- Consegna
Riscrivi la parte del brano sulle nunziature che si apre con le parole "Avvicendamento anche in" e si chiude con "apostolico in Rwanda.", cambiando "Rwanda" in "Burundi".

Avvicendamento anche in Iran, dove si era creata una situazione difficile anche per via della mancanza della concessione di un visto ad una suora missionaria a Teheran da più di 30 anni, e costretta per questo a lasciare il Paese. Il Papa ha scelto per la nunziatura di Teheran l’arcivescovo Andrzej Jozwowicz, che era precedentemente nunzio apostolico in Rwanda.

L’arcivescovo Novatus Rugambwa ha aggiunto all’incarico di nunzio apostolico in Nuova Zelanda, Fiji, Palau, Isole Marshall, Kiribati, Nauru, Tonga, Samoa e Isole Cook anche quello di “ambasciatore del Papa” presso gli Stati federati di Micronesia. A questi incarichi, il nunzio – che risiede a Wellington – assomma quello di delegato apostolico per l’Oceano Pacifico.

- Dati da esaminare

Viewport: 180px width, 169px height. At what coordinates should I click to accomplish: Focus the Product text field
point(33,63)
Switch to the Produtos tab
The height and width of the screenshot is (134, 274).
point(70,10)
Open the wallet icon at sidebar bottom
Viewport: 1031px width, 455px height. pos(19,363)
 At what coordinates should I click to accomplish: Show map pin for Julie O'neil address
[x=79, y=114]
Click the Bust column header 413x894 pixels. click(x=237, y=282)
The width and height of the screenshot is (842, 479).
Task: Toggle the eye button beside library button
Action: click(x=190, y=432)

* * *

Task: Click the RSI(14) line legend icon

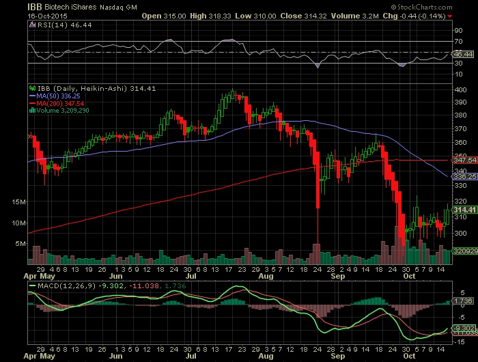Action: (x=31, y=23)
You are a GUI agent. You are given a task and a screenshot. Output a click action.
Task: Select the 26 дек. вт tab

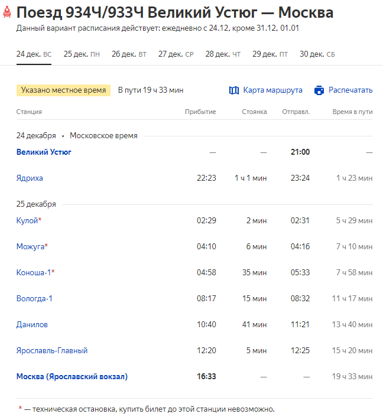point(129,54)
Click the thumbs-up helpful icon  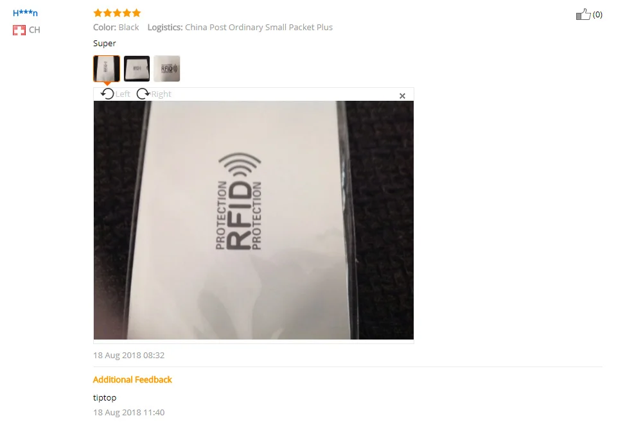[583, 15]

- Risposta
Avvicendamento anche in Iran, dove si era creata una situazione difficile anche per via della mancanza della concessione di un visto ad una suora missionaria a Teheran da più di 30 anni, e costretta per questo a lasciare il Paese. Il Papa ha scelto per la nunziatura di Teheran l’arcivescovo Andrzej Jozwowicz, che era precedentemente nunzio apostolico in Burundi.